Data records:
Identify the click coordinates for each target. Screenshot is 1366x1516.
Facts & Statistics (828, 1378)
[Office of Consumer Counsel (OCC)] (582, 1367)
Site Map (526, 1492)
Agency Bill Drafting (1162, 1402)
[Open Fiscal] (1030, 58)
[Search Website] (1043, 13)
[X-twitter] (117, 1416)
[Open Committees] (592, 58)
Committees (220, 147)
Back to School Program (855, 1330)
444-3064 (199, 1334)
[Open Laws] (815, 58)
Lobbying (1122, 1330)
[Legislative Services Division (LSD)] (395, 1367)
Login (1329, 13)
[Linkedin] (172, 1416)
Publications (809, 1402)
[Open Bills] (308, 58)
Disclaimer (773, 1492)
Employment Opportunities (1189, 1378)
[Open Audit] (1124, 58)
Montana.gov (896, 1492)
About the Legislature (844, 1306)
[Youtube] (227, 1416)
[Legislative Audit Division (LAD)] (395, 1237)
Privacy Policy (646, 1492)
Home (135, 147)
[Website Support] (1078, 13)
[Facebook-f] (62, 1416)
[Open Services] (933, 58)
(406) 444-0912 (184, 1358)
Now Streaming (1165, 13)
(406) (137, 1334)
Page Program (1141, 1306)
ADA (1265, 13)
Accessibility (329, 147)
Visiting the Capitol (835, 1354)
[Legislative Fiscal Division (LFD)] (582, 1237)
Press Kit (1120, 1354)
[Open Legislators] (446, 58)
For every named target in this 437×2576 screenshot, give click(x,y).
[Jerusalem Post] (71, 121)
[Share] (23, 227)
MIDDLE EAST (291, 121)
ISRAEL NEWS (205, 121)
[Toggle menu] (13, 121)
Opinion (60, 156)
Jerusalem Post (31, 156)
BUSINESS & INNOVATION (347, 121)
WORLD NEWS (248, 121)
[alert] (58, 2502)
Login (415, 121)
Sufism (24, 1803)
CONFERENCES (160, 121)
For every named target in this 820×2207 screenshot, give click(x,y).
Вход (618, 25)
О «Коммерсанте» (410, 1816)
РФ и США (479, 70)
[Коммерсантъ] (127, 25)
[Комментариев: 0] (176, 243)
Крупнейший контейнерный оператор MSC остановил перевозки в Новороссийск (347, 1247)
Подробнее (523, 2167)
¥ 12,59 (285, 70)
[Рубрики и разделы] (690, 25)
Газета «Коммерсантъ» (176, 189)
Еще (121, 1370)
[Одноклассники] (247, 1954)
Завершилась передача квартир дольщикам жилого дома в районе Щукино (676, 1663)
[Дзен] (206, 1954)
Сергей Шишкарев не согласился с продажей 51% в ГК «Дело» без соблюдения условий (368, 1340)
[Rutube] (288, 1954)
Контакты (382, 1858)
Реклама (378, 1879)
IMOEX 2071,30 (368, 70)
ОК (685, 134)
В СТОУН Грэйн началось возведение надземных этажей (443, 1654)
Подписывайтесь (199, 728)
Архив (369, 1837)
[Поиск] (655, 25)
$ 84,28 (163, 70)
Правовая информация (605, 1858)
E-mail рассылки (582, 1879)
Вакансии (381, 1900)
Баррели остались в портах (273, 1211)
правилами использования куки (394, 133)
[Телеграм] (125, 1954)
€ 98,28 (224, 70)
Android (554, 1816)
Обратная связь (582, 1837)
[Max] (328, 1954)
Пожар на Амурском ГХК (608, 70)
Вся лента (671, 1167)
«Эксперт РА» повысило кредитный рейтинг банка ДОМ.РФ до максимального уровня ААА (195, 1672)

About this task
Check each line of the data above for the word "every" and state how many lines contain it, with no other text.

Answer space
2